BEGIN Exercise text

Previous studies have noticed the importance of the organizational culture in the clinic [45, 49]. An American experimental study found a statistically significant association between medical practice culture and the participating general practitioners’ decision-making and management of diabetes. Especially collegiality, information emphasis and organizational trust were positively related to performing necessary examinations [49]. In our analysis, the importance of culture in the clinic is exemplified as the normative conditions and the acceptance of putting aside demands of e.g. efficiency or clinical guidelines for medication prescription in order to be able to meet the needs of the patient.

Some limitations of this research are worth noting. Data collection was limited to one specialized clinic making it impossible to conclude on care logics and practices elsewhere. However, focusing fieldwork on one site enabled us to deepen our understanding of practice in this particular place. Thus, the study has similarities with the qualitative case study which was appropriate because this empirical approach made it possible to capture the actual care practice “within its real-life context” ([50]: p 18). Through our “thick description” of care practices in this clinic researchers elsewhere knowing their particular context may consider the transferability of our findings [51]. Another limitation is that participating patients are not among the most socially vulnerable patients as these were hard to recruit due to the fragility of their relation to the clinic. This challenge is well known and has been reported elsewhere [52]. We tried to address this through asking all professionals about their experiences with other (more) socially vulnerable patients and through addressing the issues of caring for the most vulnerable patients during the focus group interview. During participant observation we also witnessed consultations with an unselected group of patients receiving care in this clinic, some of whom were much more socially and physically vulnerable than the 16 interviewed patients. While nurses recruited the interviewed patients, 7 of whom were previously known to nurses, which holds the possibility of introducing selection bias, this was not the case during participant observation. The interviewer also stated before interviews with each patient, that she was not employed at the clinic and that the interview would have no consequences for the patient’s health care.

END Exercise text

### Questions
A) Edit the passage on care in the specialized clinic: write it out again starting with "Previous studies have" and going on through "of the patient.", with "collegiality" changed to "teamwork".
B) Proceed with the passage on care in the specialized clinic, picking up right after its final sentence.

BEGIN Entries supplied

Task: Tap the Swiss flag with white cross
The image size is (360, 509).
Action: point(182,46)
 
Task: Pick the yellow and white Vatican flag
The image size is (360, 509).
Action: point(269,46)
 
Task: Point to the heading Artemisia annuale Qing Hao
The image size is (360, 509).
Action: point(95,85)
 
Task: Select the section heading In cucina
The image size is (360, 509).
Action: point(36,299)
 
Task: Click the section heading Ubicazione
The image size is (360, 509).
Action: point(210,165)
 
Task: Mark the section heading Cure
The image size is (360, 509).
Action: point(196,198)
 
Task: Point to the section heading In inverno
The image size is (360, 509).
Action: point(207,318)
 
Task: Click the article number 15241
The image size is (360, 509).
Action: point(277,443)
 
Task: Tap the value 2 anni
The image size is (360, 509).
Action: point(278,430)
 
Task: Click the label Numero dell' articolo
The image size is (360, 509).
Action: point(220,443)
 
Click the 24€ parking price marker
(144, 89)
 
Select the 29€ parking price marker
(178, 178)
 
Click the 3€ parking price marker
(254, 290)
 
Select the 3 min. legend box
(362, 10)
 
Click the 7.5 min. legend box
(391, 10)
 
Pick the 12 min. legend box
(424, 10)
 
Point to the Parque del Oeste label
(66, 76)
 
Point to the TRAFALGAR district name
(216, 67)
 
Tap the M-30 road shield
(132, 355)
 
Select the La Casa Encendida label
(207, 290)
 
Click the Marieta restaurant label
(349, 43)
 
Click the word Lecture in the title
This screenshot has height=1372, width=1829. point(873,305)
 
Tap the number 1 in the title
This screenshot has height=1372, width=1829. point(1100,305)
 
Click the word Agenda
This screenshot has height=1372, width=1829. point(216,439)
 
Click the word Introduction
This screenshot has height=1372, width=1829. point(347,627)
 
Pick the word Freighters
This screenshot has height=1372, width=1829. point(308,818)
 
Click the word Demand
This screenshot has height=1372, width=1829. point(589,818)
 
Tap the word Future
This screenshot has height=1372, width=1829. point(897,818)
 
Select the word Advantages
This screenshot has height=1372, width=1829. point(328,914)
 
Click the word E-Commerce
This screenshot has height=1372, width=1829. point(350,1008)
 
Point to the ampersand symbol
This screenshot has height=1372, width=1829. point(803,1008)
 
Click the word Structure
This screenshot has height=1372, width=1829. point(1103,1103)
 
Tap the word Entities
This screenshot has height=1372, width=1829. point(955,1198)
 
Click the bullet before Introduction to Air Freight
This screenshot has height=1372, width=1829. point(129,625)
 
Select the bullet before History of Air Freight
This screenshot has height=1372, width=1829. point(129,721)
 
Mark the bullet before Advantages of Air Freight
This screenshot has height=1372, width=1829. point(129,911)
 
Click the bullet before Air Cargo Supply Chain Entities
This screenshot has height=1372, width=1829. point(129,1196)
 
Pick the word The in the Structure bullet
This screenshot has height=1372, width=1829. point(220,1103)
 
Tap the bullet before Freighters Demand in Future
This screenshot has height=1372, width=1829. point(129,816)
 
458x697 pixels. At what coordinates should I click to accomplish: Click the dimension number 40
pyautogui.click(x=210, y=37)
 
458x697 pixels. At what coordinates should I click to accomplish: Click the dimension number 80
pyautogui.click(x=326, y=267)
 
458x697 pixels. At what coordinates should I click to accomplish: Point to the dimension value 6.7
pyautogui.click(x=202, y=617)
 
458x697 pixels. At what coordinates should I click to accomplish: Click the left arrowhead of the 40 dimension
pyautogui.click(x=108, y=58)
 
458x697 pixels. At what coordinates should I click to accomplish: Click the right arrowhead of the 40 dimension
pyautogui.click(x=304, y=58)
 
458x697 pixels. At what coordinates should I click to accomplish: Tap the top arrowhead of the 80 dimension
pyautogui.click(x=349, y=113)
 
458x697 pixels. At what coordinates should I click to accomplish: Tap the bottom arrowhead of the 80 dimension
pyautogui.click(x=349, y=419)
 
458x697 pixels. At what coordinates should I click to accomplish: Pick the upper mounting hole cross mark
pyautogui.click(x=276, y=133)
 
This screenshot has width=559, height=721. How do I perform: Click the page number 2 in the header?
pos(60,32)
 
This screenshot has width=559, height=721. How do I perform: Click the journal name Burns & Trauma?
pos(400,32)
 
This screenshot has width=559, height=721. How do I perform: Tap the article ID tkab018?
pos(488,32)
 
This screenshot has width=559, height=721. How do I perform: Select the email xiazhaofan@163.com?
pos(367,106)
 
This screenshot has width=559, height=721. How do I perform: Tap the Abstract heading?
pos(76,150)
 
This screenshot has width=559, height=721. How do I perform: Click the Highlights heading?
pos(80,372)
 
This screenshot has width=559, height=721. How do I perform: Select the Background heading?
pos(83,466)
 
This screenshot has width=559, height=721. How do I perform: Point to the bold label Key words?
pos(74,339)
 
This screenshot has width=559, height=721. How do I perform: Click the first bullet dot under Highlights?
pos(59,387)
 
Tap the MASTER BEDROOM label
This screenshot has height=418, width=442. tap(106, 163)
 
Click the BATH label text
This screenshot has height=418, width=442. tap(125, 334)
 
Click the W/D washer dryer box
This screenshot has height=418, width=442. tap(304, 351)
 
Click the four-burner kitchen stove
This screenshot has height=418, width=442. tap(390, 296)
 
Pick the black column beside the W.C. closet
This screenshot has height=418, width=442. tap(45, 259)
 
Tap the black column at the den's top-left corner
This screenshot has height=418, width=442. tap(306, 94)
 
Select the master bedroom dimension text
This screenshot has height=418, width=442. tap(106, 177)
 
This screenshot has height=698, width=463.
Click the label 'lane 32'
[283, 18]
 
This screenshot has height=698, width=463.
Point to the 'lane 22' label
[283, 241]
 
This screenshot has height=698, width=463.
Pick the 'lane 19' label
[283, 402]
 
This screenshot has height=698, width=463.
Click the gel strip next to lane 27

END Entries supplied

### Written responses
A)
Previous studies have noticed the importance of the organizational culture in the clinic [45, 49]. An American experimental study found a statistically significant association between medical practice culture and the participating general practitioners’ decision-making and management of diabetes. Especially teamwork, information emphasis and organizational trust were positively related to performing necessary examinations [49]. In our analysis, the importance of culture in the clinic is exemplified as the normative conditions and the acceptance of putting aside demands of e.g. efficiency or clinical guidelines for medication prescription in order to be able to meet the needs of the patient.

B)
Through combining participant observation and interviews, it has been possible to grasp both diabetes care as it is practiced in the everyday work of clinicians as well as clinicians’ and patients’ perception of this practice and its consequences. Participant observation made it possible to observe care practices and situations that were unlikely to have been revealed through interviews alone and interviews enabled us to understand the meaning of practice for the involved actors and to broaden our understanding of clinical practice beyond what we observed being physically present. Our stepwise analysis and continuous engagement with the material during data collection has strengthened our empirical base, analytical insights, and the credibility of our research [40, 51].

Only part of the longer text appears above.